Imagine that the other cancelled direct debit resulted also in complications that I don’t want to detail here, but which created yet another black mark on your credit rating. Through no fault of your own, you now have TWO payment defaults recorded, and you cannot get a loan for your business. And the stress is making you ill because you are a pensioner living alone and having to cope with all this on your own.
Being a diligent and determined individual, you keep records of your correspondence and phone conversations, including episodes of corporate bullying, and you build up a file over 12 inches thick over a period of 18 months. Oh, did I mention that it might take that long?

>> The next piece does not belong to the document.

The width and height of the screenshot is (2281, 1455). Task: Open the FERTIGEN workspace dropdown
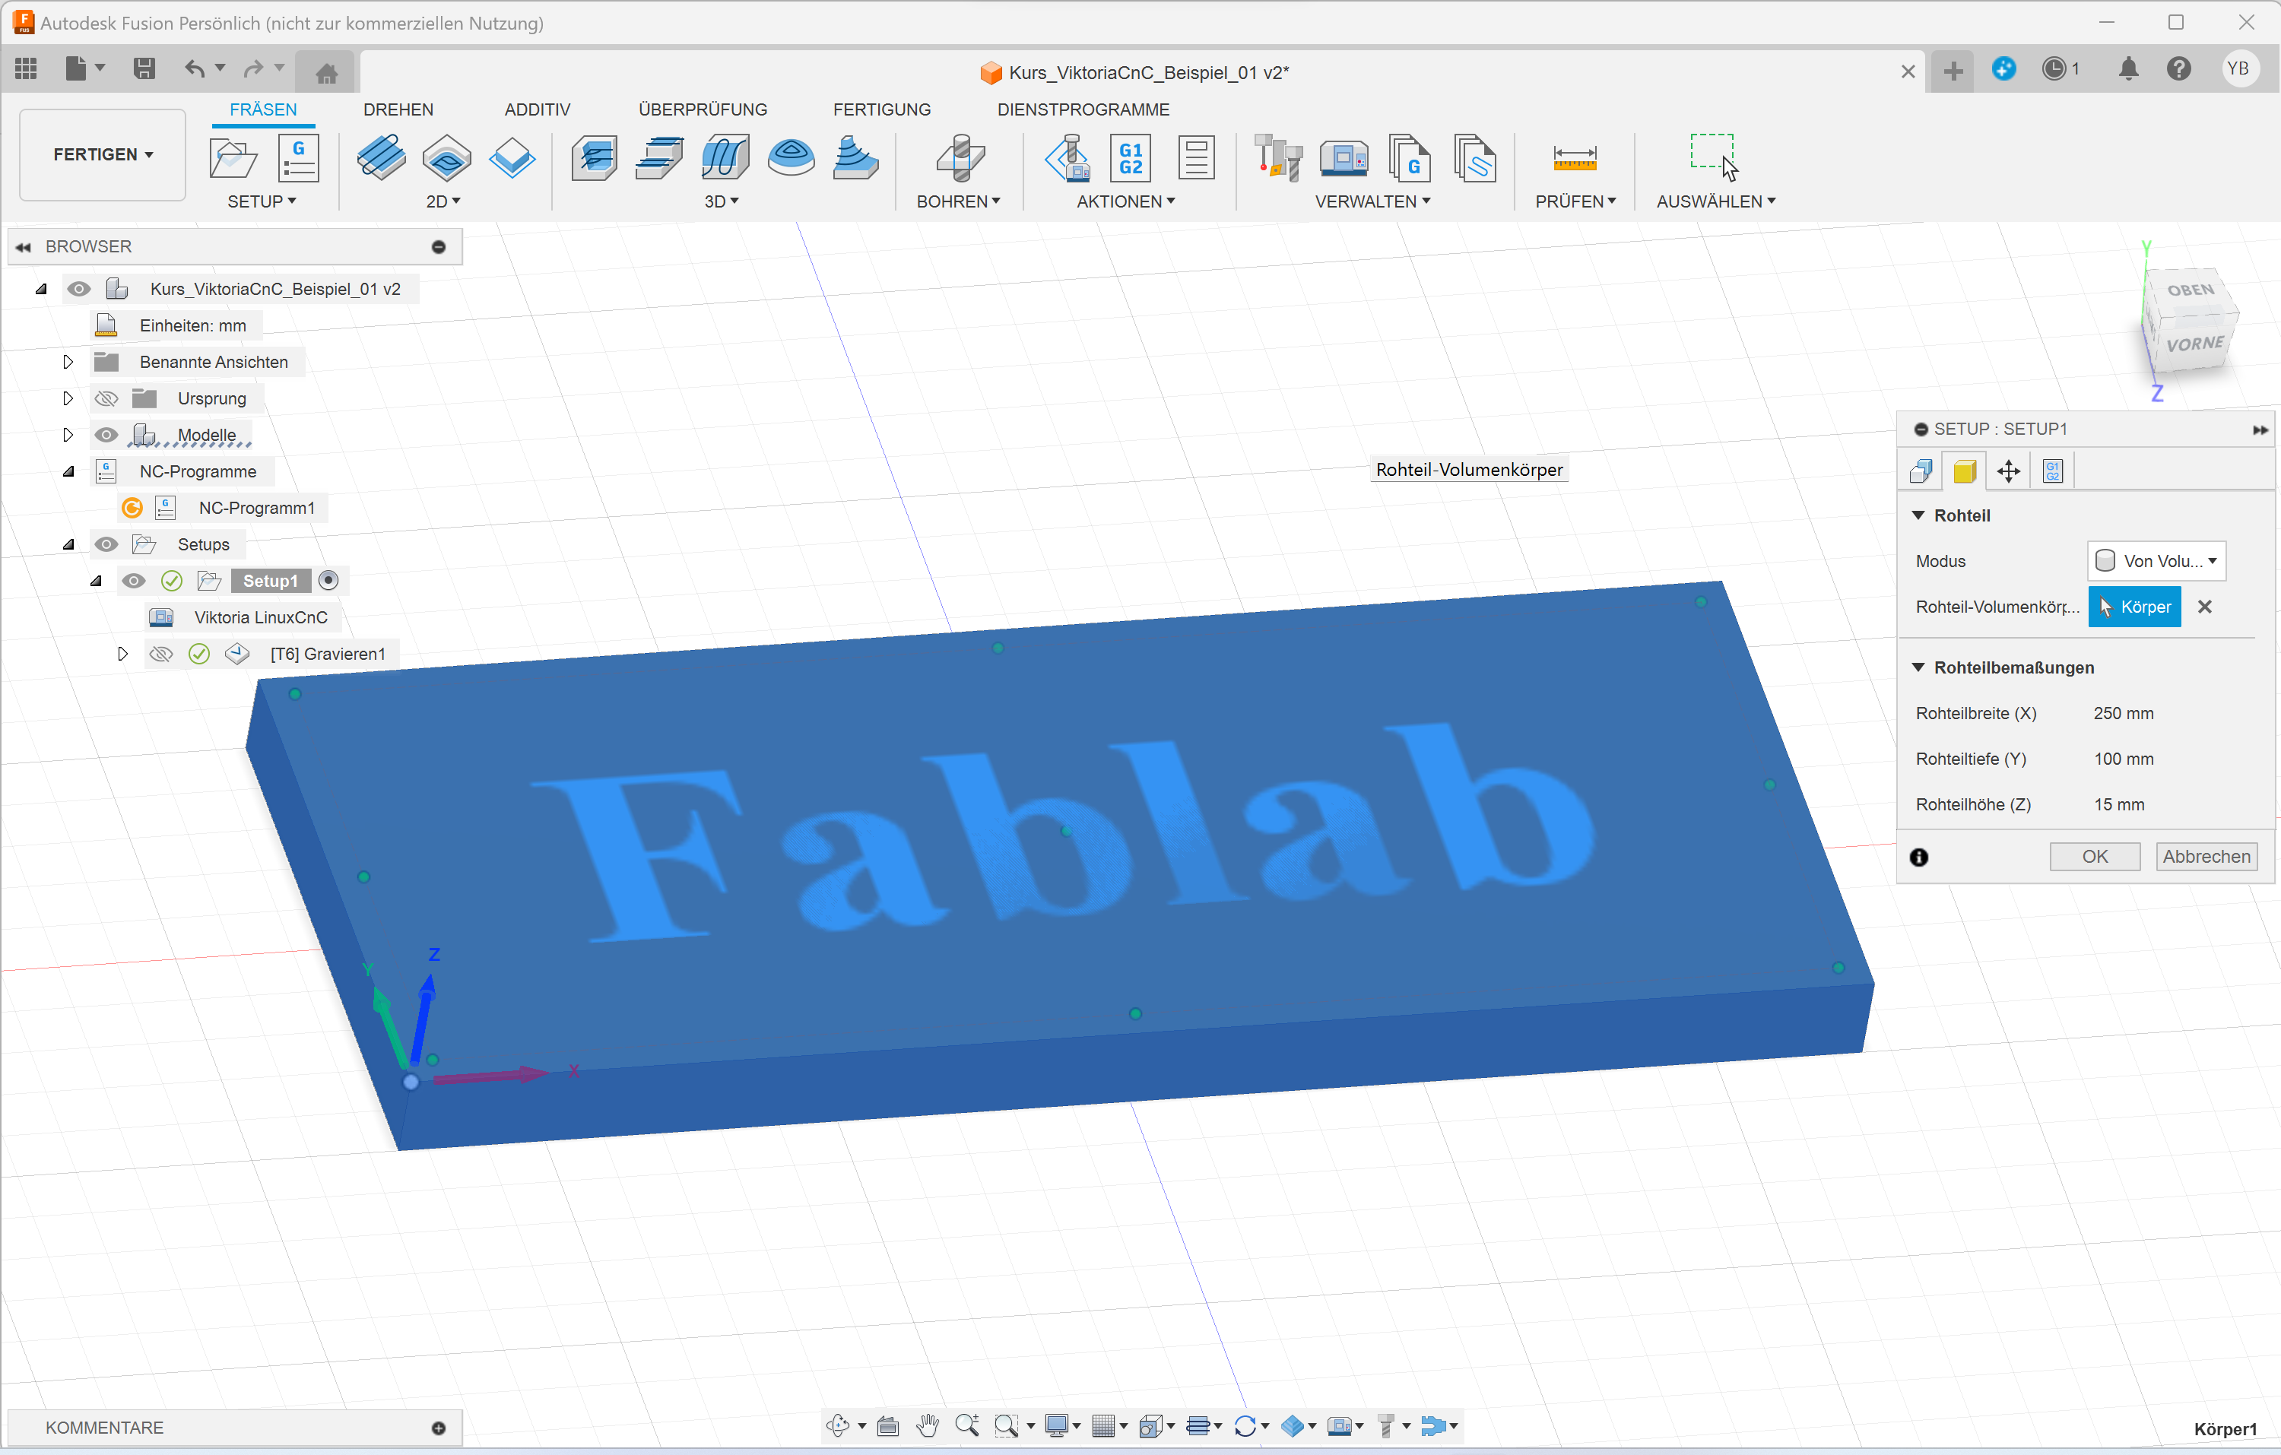(102, 154)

Let down by Financial Ombudsman
During that time, you will, of course, have contacted the Financial Ombudsman Service who, naturally, would uphold your complaint. But what if they could not be bothered to read your file and awarded you a derisory £600 compensation? And what if, after 18 months of effort on your part, your helpful High Street bank wrote to say they would no longer reply to your letters?
It couldn’t happen, could it? Especially not with a bank that claims to be the best one for small businesses, now could it? I mean, they would really pull out all the stops to clear your credit standing and compensate you for the harm done to your business, to your credit worthiness and to your health. They would, wouldn’t they?